_Try it:_ Make an exact copy of the records, with the pictures left out.

_Stored records:_
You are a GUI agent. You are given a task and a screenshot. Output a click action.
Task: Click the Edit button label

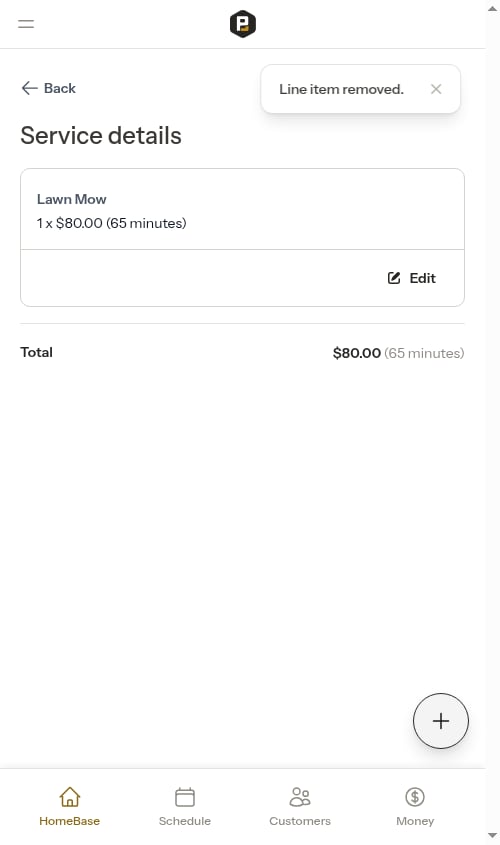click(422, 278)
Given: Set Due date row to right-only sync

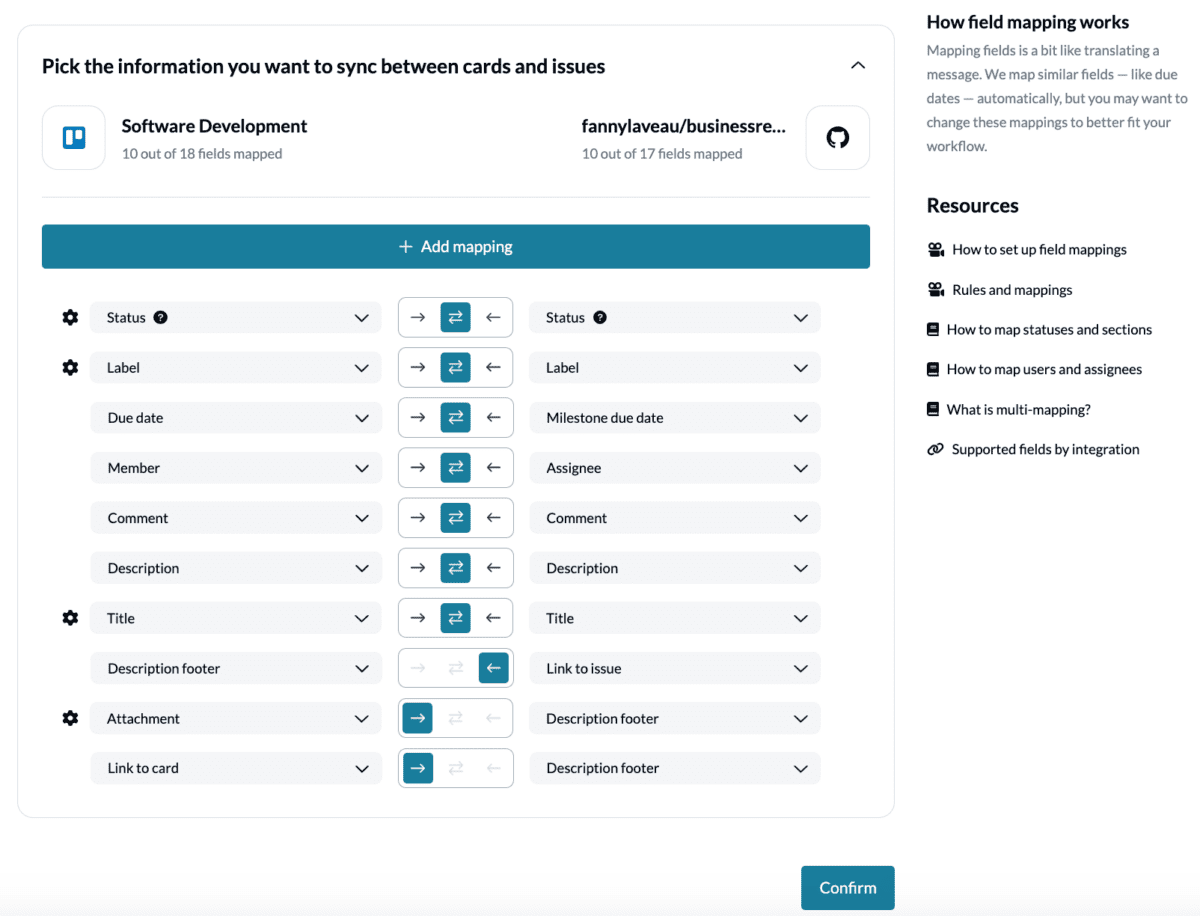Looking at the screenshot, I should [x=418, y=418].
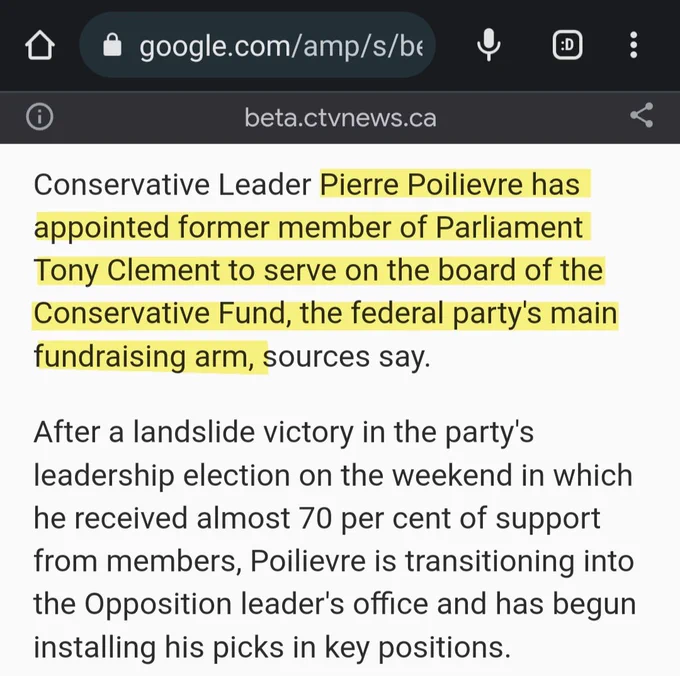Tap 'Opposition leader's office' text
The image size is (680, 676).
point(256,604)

_Answer space:_
You are a GUI agent. You are given a task and a screenshot. Output a click action.
Task: Click the Edit button label

click(422, 278)
Given: Set Due date row to right-only sync

Looking at the screenshot, I should [x=418, y=418].
Tap 'Opposition leader's office' text
The image size is (680, 676).
point(256,604)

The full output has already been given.